Related to this, I do want to talk a bit about your use of the sausage method when constructing your legs. Firstly, you're doing a decent job of drawing the sausages themselves in most cases, but you regularly forget to reinforce the joint between them with a contour line, as explained in the middle of the diagram. Furthermore, it seems to me like when it comes to drawing the legs you end up relying a lot more on memory rather than actually studying the reference to get a more nuanced, complex idea of all the little forms and elements included in that structure. As you can see here, there's a lot of individual components you can find in something as mundane as a dog's leg. A lot of this of course goes back to being able to use those additional forms correctly, of course.
Now, in regards to much of this I do feel like you're showing some progress as you move into the deer and other later drawings, but there is still a lot of room for improvement.

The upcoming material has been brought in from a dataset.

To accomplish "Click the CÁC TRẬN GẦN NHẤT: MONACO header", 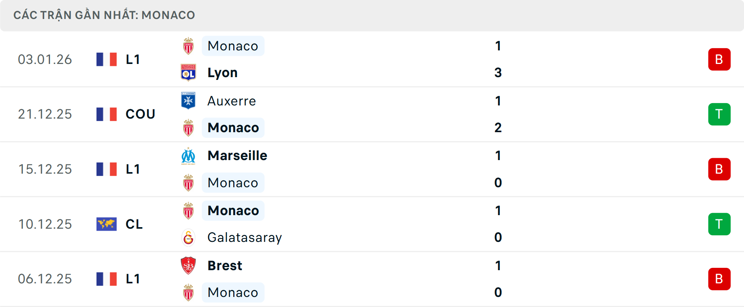I will (x=104, y=15).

As one last thing I'm going to touch upon how you approach head constructions - specifically the fact that you have a tendency to have the eye sockets and muzzle floating more loosely and separately from one another, rather than fitting them together snugly like pieces of a 3D puzzle. A shown in this tapir head demo and this moose head demo, it's important that you think about all of these components as fitting together tightly. Consider that the eye socket doesn't just float loosely on its own - it's buttressed on all sides by the muzzle, the brow ridge, the cheekbone, etc. They're not elements pasted onto the head - they are each of them a solid chunk, and together they make up the head as a whole.

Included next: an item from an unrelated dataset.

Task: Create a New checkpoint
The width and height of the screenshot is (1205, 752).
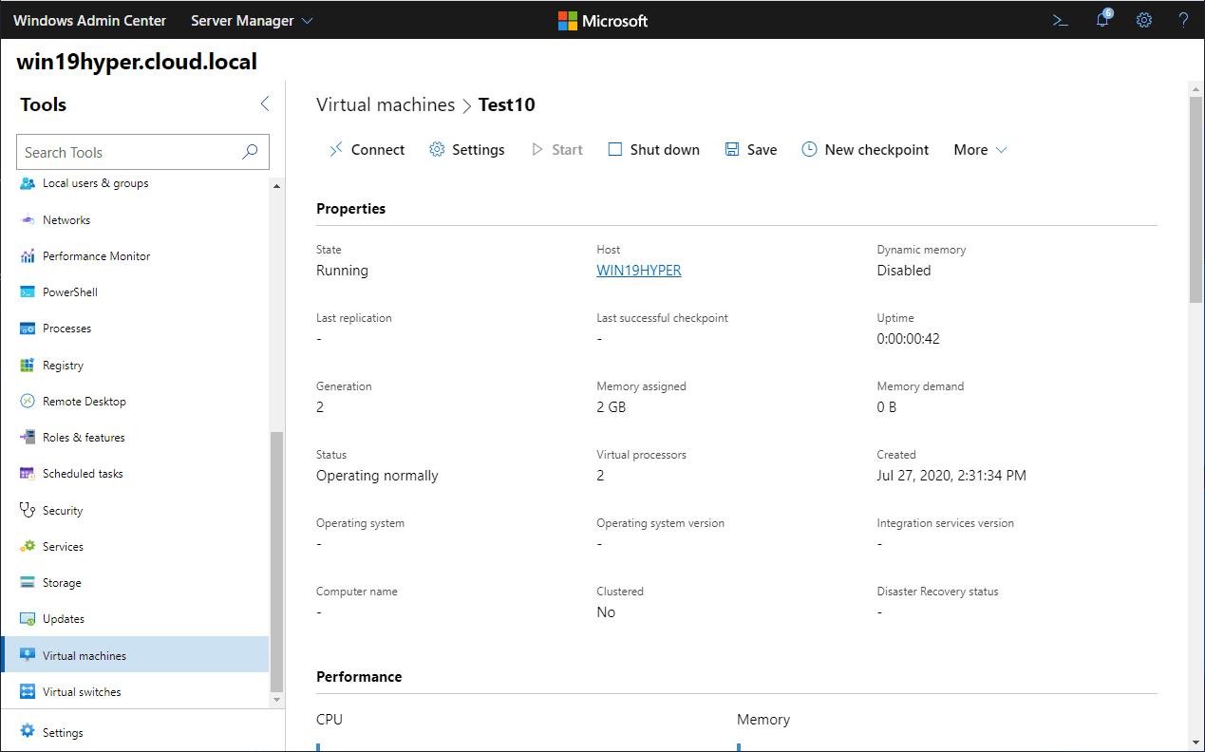Action: pos(865,150)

Now, I've given you a number of things to review. As such, I'm going to assign a handful of additional pages below to demonstrate your understanding of these principles. I want you to adhere to one thing though - don't get into any texture/detail. Push the construction as far as you reasonably can by building up forms, wrapping them around one another and really selling the idea that each component is three dimensional, but don't get into things like fur, and such. You'll find the revisions assigned below.
Next Steps:
I'd like you to do 5 additional pages of animal drawings, with no texture or detail as mentioned above. Take care to implement the points I've mentioned above, especially making better use of those additional masses to have them read as 3D forms rather than as simple flat shapes on a flat page. The key to that is controlling the silhouette of that form as you draw it.